Cette collaboration avec moi eut pour effet - outre les bonnes
ventes - un afflux conséquent de nouveaux abonnés à Archeologia.
Au fur et à mesure de mes
découvertes, M. Faton s’empressait de les annoncer dans sa revue.
Lorsque je découvris la
faille-grotte ornée de la Cime des lacs, au cœur de la vallée des
Merveilles, un article y fut consacré et sa photo eut l’honneur de
toute la couverture de la revue.

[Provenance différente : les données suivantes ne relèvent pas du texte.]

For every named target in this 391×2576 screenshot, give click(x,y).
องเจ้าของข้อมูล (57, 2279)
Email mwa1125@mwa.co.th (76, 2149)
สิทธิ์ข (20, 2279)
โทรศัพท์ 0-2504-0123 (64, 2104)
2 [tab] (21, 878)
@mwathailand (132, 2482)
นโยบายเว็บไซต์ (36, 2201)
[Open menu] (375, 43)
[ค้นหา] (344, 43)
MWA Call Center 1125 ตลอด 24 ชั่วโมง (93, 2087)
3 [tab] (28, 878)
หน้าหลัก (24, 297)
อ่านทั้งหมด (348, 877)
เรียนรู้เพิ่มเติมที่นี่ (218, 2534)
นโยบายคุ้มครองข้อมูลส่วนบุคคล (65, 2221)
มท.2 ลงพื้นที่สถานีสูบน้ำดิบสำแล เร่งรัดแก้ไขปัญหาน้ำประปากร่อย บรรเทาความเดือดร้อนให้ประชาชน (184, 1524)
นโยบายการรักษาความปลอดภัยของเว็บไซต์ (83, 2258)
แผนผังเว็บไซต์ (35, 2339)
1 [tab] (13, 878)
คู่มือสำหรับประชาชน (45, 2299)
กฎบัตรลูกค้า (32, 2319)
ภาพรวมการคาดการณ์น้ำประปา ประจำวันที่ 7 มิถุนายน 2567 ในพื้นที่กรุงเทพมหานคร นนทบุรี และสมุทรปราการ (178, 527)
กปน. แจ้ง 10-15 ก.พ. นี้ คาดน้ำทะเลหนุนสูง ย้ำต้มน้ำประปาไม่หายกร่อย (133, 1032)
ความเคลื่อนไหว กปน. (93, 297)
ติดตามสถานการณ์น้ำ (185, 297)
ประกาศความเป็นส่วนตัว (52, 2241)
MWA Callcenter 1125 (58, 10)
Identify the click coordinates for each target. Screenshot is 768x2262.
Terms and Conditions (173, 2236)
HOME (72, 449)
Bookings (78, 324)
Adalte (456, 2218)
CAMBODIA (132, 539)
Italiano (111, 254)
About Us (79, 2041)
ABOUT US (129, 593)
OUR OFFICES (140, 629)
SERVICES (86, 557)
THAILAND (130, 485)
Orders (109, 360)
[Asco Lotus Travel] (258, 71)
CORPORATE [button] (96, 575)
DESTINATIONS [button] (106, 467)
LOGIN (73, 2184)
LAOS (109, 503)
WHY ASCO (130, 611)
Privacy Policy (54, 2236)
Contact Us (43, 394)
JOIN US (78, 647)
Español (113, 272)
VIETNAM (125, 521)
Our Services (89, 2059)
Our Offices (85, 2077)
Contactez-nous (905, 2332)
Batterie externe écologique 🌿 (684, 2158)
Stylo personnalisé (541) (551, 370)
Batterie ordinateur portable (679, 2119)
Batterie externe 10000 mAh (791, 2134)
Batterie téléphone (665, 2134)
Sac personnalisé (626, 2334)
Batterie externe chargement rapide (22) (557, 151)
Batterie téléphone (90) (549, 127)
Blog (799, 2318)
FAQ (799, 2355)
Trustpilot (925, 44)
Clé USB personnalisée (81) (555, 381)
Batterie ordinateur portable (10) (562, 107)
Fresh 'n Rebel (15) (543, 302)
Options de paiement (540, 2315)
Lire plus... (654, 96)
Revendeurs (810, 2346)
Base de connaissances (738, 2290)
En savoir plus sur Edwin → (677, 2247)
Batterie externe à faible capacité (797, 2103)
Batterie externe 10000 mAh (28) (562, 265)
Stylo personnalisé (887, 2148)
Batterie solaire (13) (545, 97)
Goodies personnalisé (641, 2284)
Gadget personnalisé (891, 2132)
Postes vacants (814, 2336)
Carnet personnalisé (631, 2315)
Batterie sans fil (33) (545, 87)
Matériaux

C’était en décembre 1994. Pour les
fêtes de Noël.
Cette publication,
allait-elle sonner le glas de ma coopération avec les éditions Faton ?
Car de façon pour le
moins surprenante, Louis Faton, qui m’avait toujours réservé cette
attitude empressée que témoignent les éditeurs à leurs auteurs les
plus rentables, changea subitement ses dispositions à mon endroit
et me ferma les portes de ses éditions. Mieux, les éditions Faton
déclarèrent aux principales librairies qui me distribuaient que mon
livre paru en 1993 était épuisée. Ceci pour la version officielle.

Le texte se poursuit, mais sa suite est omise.